* _REQUIRED WORK_
Reproduce every line of the data below without changing anything, but leave the pictures out.

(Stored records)
· · · ·

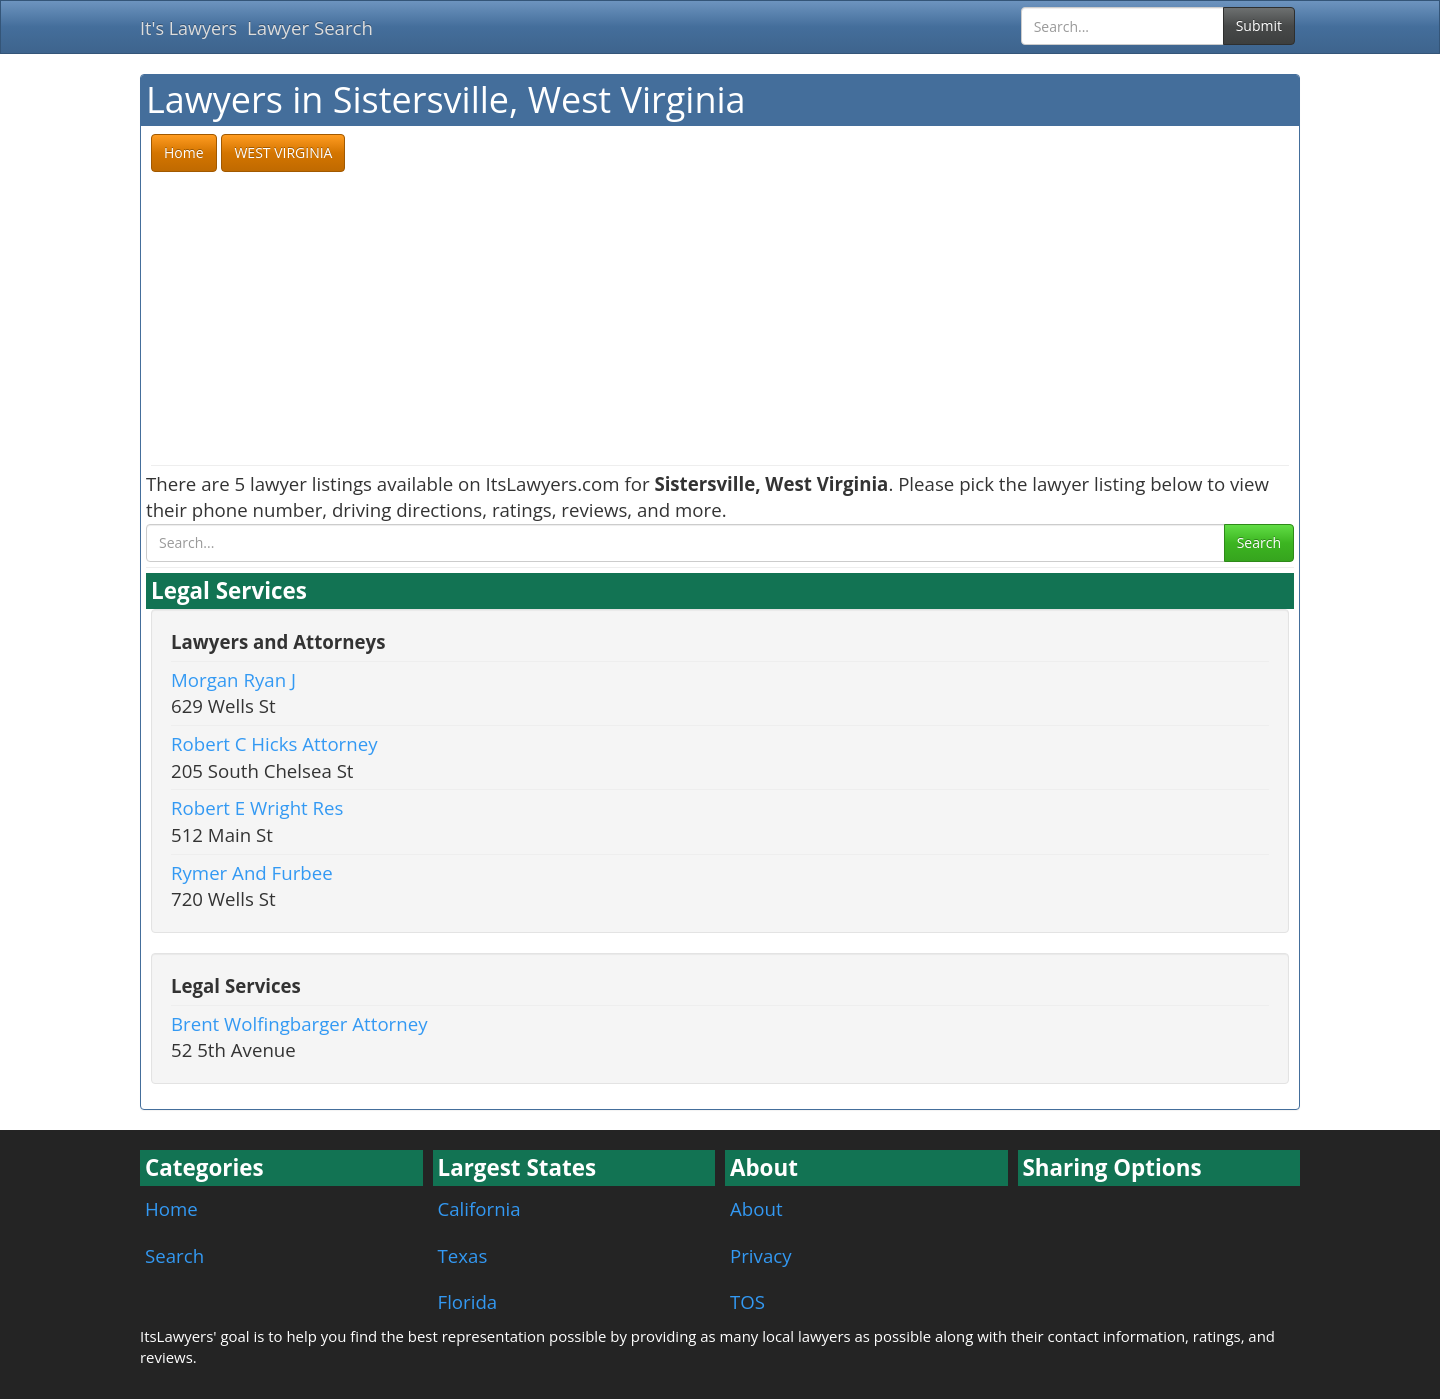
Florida (468, 1301)
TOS (747, 1301)
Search (1259, 542)
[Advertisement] (720, 320)
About (756, 1208)
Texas (463, 1255)
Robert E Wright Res (257, 807)
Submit (1259, 25)
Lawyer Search (310, 27)
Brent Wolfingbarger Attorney (299, 1023)
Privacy (761, 1255)
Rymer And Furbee (252, 872)
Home (171, 1208)
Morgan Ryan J (233, 679)
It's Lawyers (188, 28)
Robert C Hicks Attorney (274, 743)
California (479, 1208)
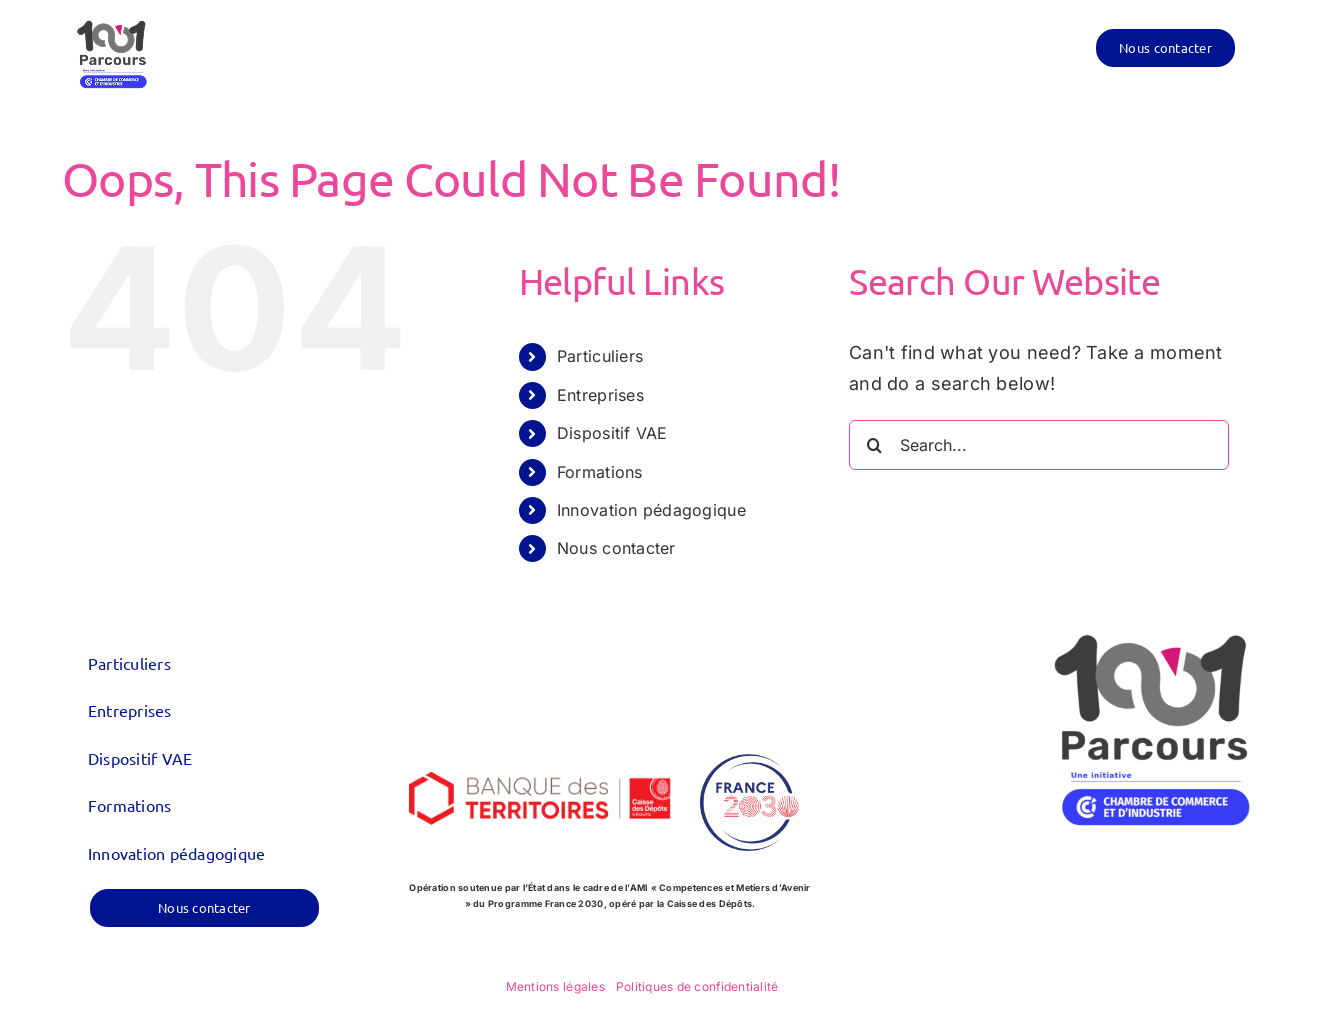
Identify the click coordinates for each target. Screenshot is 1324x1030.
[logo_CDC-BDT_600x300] (540, 741)
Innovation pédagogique (651, 510)
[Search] (874, 445)
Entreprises (600, 395)
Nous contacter (616, 548)
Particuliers (600, 356)
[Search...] (1039, 445)
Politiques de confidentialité (697, 986)
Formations (600, 472)
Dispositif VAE (612, 433)
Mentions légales (555, 986)
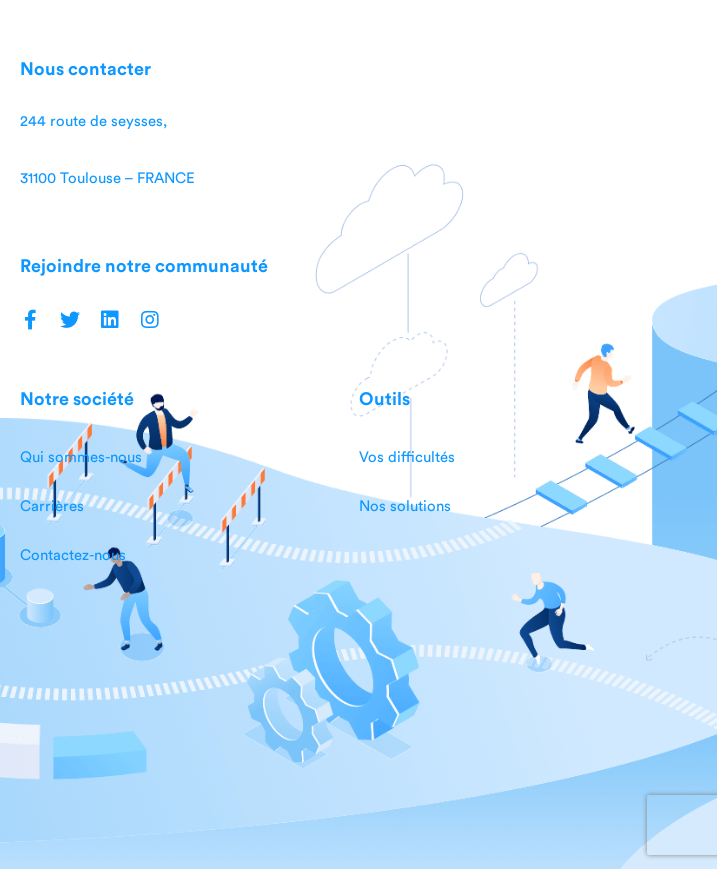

· · · ·

* _REPLY_
Florida (468, 1301)
TOS (747, 1301)
Search (1259, 542)
[Advertisement] (720, 320)
About (756, 1208)
Texas (463, 1255)
Robert E Wright Res (257, 807)
Submit (1259, 25)
Lawyer Search (310, 27)
Brent Wolfingbarger Attorney (299, 1023)
Privacy (761, 1255)
Rymer And Furbee (252, 872)
Home (171, 1208)
Morgan Ryan J (233, 679)
It's Lawyers (188, 28)
Robert C Hicks Attorney (274, 743)
California (479, 1208)
Identify the click coordinates for each target. Screenshot is 1324x1030.
[logo_CDC-BDT_600x300] (540, 741)
Innovation pédagogique (651, 510)
[Search] (874, 445)
Entreprises (600, 395)
Nous contacter (616, 548)
Particuliers (600, 356)
[Search...] (1039, 445)
Politiques de confidentialité (697, 986)
Formations (600, 472)
Dispositif VAE (612, 433)
Mentions légales (555, 986)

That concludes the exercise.